Rascals case in brief

In the beginning, in 1989, more than 90 children at the Little Rascals Day Care Center in Edenton, North Carolina, accused a total of 20 adults with 429 instances of sexual abuse over a three-year period. It may have all begun with one parent’s complaint about punishment given her child.

Among the alleged perpetrators: the sheriff and mayor. But prosecutors would charge only Robin Byrum, Darlene Harris, Elizabeth “Betsy” Kelly, Robert “Bob” Kelly, Willard Scott Privott, Shelley Stone and Dawn Wilson – the Edenton 7.

Along with sodomy and beatings, allegations included a baby killed with a handgun, a child being hung upside down from a tree and being set on fire and countless other fantastic incidents involving spaceships, hot air balloons, pirate ships and trained sharks.

By the time prosecutors dropped the last charges in 1997, Little Rascals had become North Carolina’s longest and most costly criminal trial. Prosecutors kept defendants jailed in hopes at least one would turn against their supposed co-conspirators. Remarkably, none did. Another shameful record: Five defendants had to wait longer to face their accusers in court than anyone else in North Carolina history.

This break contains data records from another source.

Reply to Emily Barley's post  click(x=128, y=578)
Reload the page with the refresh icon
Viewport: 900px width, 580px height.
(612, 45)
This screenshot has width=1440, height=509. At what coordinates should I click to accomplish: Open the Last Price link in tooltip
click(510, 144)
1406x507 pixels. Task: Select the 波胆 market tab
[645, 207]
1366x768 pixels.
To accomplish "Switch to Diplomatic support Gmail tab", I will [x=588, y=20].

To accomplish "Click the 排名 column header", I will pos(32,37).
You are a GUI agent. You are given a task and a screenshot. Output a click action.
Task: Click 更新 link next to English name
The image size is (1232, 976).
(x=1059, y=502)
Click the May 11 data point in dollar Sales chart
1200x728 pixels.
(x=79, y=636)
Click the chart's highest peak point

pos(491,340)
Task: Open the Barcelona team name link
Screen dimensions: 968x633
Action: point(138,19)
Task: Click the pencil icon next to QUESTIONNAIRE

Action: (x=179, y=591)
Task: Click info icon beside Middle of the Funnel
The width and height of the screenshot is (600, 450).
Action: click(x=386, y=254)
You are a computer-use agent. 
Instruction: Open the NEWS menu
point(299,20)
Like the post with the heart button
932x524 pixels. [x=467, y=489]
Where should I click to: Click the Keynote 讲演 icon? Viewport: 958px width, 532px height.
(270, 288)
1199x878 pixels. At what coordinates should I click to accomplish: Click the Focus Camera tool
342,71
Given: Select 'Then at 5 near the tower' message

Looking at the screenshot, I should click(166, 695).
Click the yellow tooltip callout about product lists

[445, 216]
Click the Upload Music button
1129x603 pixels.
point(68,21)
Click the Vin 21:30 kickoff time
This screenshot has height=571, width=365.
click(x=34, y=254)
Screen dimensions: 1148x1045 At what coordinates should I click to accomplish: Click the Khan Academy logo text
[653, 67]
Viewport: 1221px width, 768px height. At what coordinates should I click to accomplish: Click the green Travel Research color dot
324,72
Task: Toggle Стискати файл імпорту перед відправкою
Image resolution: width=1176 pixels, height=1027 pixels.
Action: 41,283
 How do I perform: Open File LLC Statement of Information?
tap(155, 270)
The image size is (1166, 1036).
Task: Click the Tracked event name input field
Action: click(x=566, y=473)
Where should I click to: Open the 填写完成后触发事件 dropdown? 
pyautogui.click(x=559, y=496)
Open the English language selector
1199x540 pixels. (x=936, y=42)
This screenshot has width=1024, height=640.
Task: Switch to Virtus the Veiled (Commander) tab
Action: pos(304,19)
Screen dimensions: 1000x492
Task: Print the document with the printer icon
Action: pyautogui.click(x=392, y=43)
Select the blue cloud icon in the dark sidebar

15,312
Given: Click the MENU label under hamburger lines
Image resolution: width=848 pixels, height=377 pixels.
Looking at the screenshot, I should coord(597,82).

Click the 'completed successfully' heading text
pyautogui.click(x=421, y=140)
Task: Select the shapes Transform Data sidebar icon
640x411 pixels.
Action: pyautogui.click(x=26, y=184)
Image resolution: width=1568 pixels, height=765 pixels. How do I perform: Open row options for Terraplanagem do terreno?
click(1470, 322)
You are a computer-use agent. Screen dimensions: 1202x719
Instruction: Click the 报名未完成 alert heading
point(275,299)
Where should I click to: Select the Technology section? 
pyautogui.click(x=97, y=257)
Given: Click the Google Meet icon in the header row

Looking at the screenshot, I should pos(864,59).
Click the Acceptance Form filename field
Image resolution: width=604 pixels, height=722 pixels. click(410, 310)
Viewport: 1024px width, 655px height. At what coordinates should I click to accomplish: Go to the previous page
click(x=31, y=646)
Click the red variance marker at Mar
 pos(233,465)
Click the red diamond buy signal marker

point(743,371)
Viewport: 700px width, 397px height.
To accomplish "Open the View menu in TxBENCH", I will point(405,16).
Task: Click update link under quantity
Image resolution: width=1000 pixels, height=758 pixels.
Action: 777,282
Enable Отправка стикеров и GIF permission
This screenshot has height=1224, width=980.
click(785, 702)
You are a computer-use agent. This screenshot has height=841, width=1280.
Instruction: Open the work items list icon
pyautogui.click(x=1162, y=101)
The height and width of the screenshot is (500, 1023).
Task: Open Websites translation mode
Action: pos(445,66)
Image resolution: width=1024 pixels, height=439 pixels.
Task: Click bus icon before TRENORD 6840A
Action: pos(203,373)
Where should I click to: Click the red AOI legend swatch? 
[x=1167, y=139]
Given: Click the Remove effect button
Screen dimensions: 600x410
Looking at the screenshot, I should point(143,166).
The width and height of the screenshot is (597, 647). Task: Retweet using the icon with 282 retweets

Between 1991 and 1997, Ofra Bikel produced three extraordinary episodes on the Little Rascals case for the PBS series “Frontline.” Although “Innocence Lost” did not deter prosecutors, it exposed their tactics and fostered nationwide skepticism and dismay.

With each passing year, the absurdity of the Little Rascals charges has become more obvious. But no admission of error has ever come from prosecutors, police, interviewers or parents. This site is devoted to the issues raised by this case.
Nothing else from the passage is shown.